A walk in the woods is far more than exercise—studies reveal it rejuvenates your mental and physical health.

Spending time outside is instinctive and intuitive. After all, we evolved in tandem with the natural world, though most of us—especially Americans—don't spend much time there anymore. But as anyone who heads out for a walk or travels into the countryside for a weekend knows, being outdoors makes us feel good.

A number of studies illustrate both the mental and physical benefits of short periods of time spent in nature. For city dwellers, even spending some time in a nearby park has documented benefits

In Japan, where the practice of spending time in nature for stress relief and relaxation was first formalized, it is known as forest bathing (shinrin-yoku). 

In the early 1980s, Japan’s Forest Agency proposed that forest bathing be recognized as a therapeutic practice. Today, there are over 30 official sites for forest bathing in the nation, places where there is documented evidence of a therapeutic effect from spending time in them. 

At one recognized forest-bathing reserve, in Nagano Prefecture (the birthplace of forest bathing), visitors get free medical checkups amidst a cypress forest. At others, various programs are available, such as dietary management, hydrotherapy, and aromatherapy.

Studies indicate the physical therapeutic benefits of forest bathing come from inhaling anti-microbial volatile organic compounds that plants emit. Called phytoncides, exposure to these compounds (by air) boosts our immune system. It's essentially a natural form of aromatherapy.

One study showed that for up to seven days after a trip into the woods, the test subjects’ natural killer cells (a type of white blood cell) were elevated. The increase was attributed to exposure to phytoncides combined with the stress-reduction experienced just by being in the woods. This research backed up similar research done a year earlier.

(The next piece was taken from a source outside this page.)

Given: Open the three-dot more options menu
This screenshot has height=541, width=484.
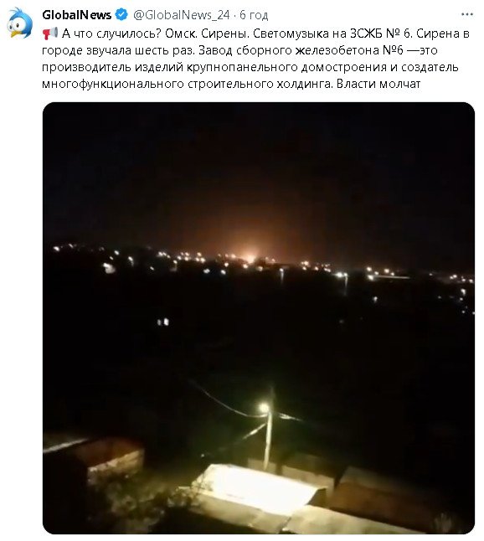Looking at the screenshot, I should point(466,14).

Another study examined the physiological effects of forest bathing on a broader level, finding that forest environments, “could lower concentrations of cortisol, lower pulse rate, lower blood pressure, increase parasympathetic nerve activity, and lower sympathetic nerve activity, compared with city settings.”

One researcher on forest bathing, Yoshifumi Miyazaki, from Chiba University says, “Humans had lived in nature for 5 million years. We were made to fit a natural environment. So we feel stress in an urban area,” Miyazaki said. “When we are exposed to nature, our bodies go back to how they should be.”

While that may be true, getting people outside can be challenging. Heading up the movement in the United States is pediatrician Robert Zarr, who, in partnership with multiple government agencies—from the National Park Service to the department of Health and Human Services—has started the Park Rx program.

Based in Washington, DC, Zarr works with local parks to certify that they are safe, healthy places to spend time, and then he prescribes time in those parks to his patients. In the first 5 months of the program, he prescribed more than 400 patients time in a park, and he's seeing positive results.

Don't wait until your doctor prescribes it. Head on out into nature and feel the benefits for yourself. Find a state park or national park near you, or use this find a forest locator and head on out for a forest bath.